**WHAT IS BEING ASKED:** Check every line below, and copy those that include "computer".

[Stored dataset items]
-*-*-

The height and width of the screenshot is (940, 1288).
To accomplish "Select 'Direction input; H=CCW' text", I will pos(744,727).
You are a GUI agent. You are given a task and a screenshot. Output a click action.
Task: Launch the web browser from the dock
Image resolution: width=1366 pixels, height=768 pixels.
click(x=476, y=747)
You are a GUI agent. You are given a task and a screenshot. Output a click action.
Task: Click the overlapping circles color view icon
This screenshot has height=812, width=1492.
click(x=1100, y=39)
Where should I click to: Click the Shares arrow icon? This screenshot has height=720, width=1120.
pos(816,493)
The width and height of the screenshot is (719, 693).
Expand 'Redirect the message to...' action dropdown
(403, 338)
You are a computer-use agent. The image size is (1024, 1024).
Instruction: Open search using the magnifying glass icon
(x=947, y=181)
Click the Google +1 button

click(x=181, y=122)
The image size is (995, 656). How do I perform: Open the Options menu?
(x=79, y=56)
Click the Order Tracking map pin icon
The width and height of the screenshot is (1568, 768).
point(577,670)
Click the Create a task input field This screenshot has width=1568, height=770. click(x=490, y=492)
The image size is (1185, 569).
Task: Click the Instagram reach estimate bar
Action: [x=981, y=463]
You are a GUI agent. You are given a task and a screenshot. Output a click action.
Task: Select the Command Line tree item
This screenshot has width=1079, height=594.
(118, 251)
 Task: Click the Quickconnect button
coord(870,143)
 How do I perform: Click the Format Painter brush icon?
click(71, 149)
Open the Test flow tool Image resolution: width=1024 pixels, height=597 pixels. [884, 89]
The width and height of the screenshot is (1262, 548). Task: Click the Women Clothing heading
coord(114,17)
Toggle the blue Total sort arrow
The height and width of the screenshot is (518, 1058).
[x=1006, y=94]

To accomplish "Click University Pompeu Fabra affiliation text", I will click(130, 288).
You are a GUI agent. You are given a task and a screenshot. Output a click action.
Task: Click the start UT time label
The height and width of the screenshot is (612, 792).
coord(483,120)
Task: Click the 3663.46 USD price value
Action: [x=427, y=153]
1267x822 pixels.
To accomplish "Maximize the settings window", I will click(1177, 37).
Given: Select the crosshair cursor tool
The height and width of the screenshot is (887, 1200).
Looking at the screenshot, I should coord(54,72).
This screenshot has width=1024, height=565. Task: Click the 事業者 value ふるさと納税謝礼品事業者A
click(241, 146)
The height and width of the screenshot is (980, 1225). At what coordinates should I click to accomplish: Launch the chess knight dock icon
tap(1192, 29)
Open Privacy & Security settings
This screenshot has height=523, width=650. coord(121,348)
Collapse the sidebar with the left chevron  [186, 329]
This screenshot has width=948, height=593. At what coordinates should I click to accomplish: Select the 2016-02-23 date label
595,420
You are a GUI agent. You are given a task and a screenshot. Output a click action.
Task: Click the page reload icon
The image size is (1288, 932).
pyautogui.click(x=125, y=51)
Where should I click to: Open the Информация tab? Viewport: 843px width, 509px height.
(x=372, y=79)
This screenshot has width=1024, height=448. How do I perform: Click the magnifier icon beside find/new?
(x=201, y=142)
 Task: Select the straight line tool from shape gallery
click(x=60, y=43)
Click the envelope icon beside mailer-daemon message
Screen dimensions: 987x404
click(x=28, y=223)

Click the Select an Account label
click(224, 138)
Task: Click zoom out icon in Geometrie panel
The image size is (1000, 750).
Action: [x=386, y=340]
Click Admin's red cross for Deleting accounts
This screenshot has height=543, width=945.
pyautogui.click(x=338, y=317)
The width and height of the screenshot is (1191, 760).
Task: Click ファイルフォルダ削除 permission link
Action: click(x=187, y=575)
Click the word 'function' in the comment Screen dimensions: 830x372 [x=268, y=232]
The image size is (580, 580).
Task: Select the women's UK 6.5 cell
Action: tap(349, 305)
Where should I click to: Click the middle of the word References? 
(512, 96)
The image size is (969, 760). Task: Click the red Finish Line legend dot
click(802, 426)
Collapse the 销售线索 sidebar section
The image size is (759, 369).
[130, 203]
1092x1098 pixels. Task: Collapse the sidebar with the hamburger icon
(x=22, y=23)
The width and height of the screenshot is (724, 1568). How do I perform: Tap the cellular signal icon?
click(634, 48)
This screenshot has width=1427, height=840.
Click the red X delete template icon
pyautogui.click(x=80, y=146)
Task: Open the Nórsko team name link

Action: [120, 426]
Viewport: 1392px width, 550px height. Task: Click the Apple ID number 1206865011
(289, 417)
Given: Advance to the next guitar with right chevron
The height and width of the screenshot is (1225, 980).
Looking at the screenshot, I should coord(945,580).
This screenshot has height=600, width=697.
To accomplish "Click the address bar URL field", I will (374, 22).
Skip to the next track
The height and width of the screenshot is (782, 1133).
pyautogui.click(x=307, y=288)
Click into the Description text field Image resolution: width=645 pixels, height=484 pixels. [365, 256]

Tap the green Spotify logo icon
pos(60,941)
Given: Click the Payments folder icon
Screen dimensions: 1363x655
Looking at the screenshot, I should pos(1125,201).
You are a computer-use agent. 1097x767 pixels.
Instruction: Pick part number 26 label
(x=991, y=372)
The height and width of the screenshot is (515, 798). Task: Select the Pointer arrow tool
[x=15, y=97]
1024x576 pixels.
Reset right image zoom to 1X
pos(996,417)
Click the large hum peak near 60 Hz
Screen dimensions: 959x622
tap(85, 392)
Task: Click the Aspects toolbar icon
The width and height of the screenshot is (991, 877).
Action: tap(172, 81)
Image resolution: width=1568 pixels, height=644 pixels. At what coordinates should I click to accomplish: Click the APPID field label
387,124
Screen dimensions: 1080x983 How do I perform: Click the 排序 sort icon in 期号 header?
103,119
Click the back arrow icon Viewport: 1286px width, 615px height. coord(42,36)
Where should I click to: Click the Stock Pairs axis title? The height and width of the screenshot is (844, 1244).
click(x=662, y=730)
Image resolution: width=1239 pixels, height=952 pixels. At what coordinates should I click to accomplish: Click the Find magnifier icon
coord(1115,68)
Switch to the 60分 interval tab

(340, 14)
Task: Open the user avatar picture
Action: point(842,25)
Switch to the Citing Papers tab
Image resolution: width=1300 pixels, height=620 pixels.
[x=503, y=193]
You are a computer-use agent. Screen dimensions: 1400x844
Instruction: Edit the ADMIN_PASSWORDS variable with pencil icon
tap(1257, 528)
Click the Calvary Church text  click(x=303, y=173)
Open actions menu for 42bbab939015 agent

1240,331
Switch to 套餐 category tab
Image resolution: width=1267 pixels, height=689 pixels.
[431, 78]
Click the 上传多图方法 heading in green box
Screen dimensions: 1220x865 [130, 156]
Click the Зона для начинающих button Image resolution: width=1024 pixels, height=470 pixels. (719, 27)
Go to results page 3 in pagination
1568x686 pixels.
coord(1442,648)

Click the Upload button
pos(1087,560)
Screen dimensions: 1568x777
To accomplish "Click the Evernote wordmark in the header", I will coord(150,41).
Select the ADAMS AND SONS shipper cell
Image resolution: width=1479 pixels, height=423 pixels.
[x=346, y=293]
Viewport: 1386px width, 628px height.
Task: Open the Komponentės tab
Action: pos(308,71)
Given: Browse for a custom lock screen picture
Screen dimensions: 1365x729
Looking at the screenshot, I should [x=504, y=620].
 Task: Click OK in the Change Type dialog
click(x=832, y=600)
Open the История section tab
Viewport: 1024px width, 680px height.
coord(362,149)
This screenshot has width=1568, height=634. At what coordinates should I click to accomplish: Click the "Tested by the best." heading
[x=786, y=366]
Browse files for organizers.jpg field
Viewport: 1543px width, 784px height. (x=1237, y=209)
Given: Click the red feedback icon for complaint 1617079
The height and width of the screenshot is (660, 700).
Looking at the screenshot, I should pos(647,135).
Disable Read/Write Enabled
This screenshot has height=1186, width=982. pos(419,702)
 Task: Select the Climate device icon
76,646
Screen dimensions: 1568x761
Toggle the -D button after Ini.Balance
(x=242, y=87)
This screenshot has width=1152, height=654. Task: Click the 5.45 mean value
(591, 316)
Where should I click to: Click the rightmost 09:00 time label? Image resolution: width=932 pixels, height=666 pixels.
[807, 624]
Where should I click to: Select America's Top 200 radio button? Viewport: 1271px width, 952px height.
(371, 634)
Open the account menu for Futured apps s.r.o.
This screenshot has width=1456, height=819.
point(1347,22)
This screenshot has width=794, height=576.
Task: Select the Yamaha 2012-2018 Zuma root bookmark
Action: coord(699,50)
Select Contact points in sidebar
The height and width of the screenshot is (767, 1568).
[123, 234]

-*-*-

**SOLUTION:**
You are a computer-use agent. The image size is (1024, 1024).
You are a computer-use agent. 1097x767 pixels.
You are a computer-use agent. Screen dimensions: 1400x844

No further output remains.